So wie das Beispiel ganz oben. Wenn sich jemand auf wissenschaftliche Ergebnisse aus der Quantenmachanik bezieht kann er diese nennen, wieso tun sie es nicht? Der Schluss, dass ein menschliches Bewusstsein auch ausserhalb des Körpers existiert ist vollkommen spekulativ, denn das menschliche Bewusst selbst ist noch gar nicht richtig definiert, ausserdem lassen Ergebnisse aus der Quantenmechanik garantiert keinen solchen Schluss zu, da es bei der Quantenmechanik nunmal um subatomare Dimensionen geht, alles was man dort entdeckt erlaubt absolut keine Rückschlüsse auf die "Dimensionen" in denen wir leben. Die Spekulation dann auch noch als Hinweis auf eine unsterbliche Seele zu interpretieren ist auch völlig aus der Luft gegriffen. Vor allem das Adjektiv "unsterblich" wirkt fast schon etwas ironisch. Wieso unsterblich? Wieso nicht sterblich? Da is absolut kein Anhaltspunkt um eine solche Annahme zu tätigen.
Sobald man die Leute dann auf die fehlende Nachvollziehbarkeit anspricht oder mal fragt wie sie auf die verschiedene Schlüsse kommen werden die nur pampig oder Antworten mit Sätze wie "...Horizont erweitern" oder "... du musst das Ganzheitliche erkennen" und ähnlichem substanzlosen Schwachfug. Aber wirklich erklären wie sie ihre Schlussfolgerungen erarbeiten tun sie nicht.
Deswegen bin ich überzeugt, dass sie es selbst nicht wissen und einfach das glauben was sie gut fänden oder evtl. finden sie es aus irgendwelchen Gründe sogar am wahrscheinlichsten, aber sie können ihren Glauben schlicht und einfach nicht plausibel rechtfertigen.
Was nicht heißt, dass ich den Zweck vom Glauben nicht sehe. Natürlich gibt das vielen Menschen etwas. Z.B den chilenischen Minenarbeitern die nach Monaten wieder aus ihrem Loch kamen und sagten, ohne die Hilfe Gottes hätten sie nicht überlebt, dann ist das in meinen Augen zwar ein sehr naiver Gedanke, aber es mag durchaus sein, dass sie dadruch ihre Hoffnung und den Überlebenswillen behalten haben. Quasi eine Placebowirkung.
Glaube hat durchaus seine positiven Seiten, allerdings ist es auch ein enormer Konfliktherd.
Aber inhaltlich ist Glaube eben Blödsinn.
Ob das jetzt Religion, Esotherik oder Spiritualität ist spielt keine Rolle.
baalzebul schrieb:Vielleicht hoffst du ja auch das irgendwann mal hier jemand was postet, das dich an etwas glauben lässt?
Glaube ich eher nicht, jedenfalls kann ich mir nicht vorstellen wie eine Argumentation aussehen könnte die mich überzeugt.
Ich diskutiere einfach gerne, deswegen bin ich hier.


melden
bacter
ehemaliges Mitglied

Lesezeichen setzen

Nahtoderfahrungen, die wissenschaftliche Sicht

16.02.2012 um 15:40
@Simulacron3
1.21Gigawatt schrieb:Glaube ich eher nicht, jedenfalls kann ich mir nicht vorstellen wie eine Argumentation aussehen könnte die mich überzeugt.
Ich diskutiere einfach gerne, deswegen bin ich hier.
Ja, das ist gut und zeugt auch, dass du ein Mensch mit Anstand und Charakter bist. ;)

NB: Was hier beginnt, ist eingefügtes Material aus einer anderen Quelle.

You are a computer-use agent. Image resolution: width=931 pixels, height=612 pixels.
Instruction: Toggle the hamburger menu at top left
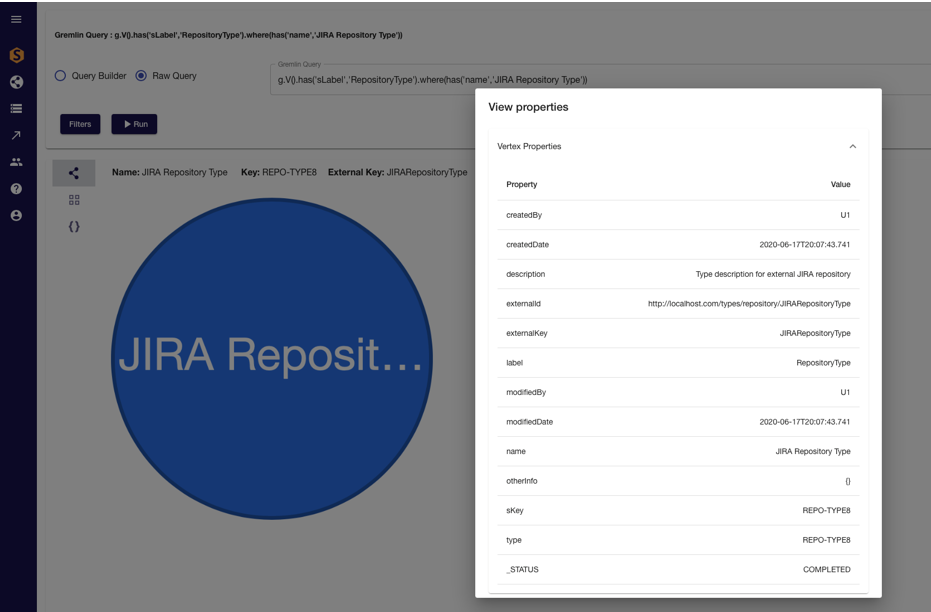(15, 17)
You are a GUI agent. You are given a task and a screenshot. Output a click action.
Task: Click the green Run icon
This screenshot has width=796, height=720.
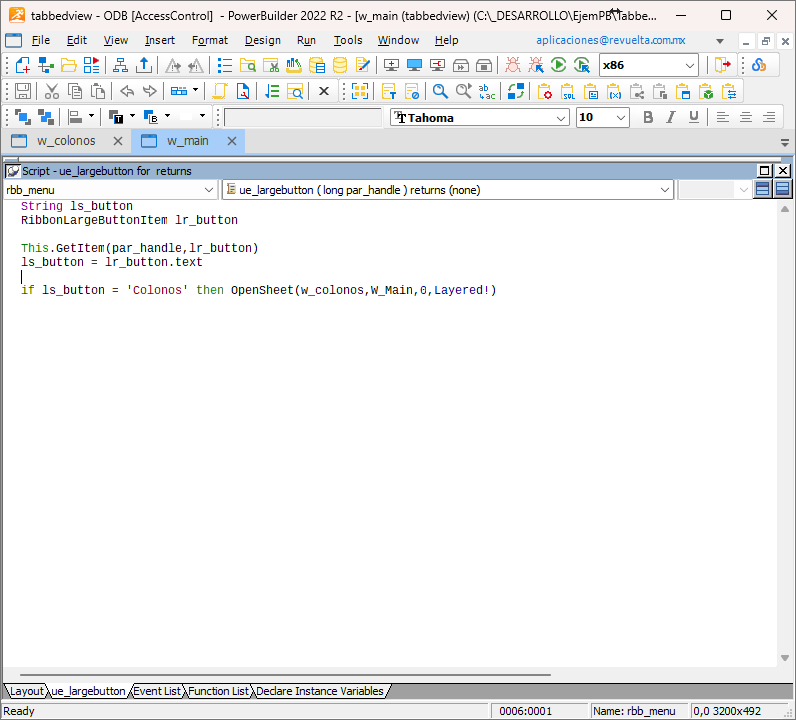pos(558,65)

Unsere Welt ist ja auch bereits hier auf der Erde dermaßen komplex strukturiert, verwoben und geschichtet, dass man trotz aller Bemühungen Milliarden einzelbeteiligter Beobachter, noch immer nicht ganz genau über die Wechselwirkenden Zusammenhänge und Beziehungs-Auswirkungen Bescheid weis.

In dem Zusammenhang ist der GLAUBE als solcher, sogar eine Umwelt-Katastrophe apokalyptischen Ausmaßes. Einfach weil sich der Mensch aus seinem "steinernen" Glauben heraus einbildet, im (subjektiven) Urteil und den daraus abgeleiteten Entscheidungen nicht irren oder täuschen zu können.

Bezogen auf den einzelnen Menschen, hat das auch keine weitreichenderen Auswirkungen. Bezogen auf einige Milliarden solcher naiv-egozentrischen Steinesel, hat das auf unseren Planeten verheerendere Auswirkungen, als der Kometeneinschlag vor 65 Millionen Jahren.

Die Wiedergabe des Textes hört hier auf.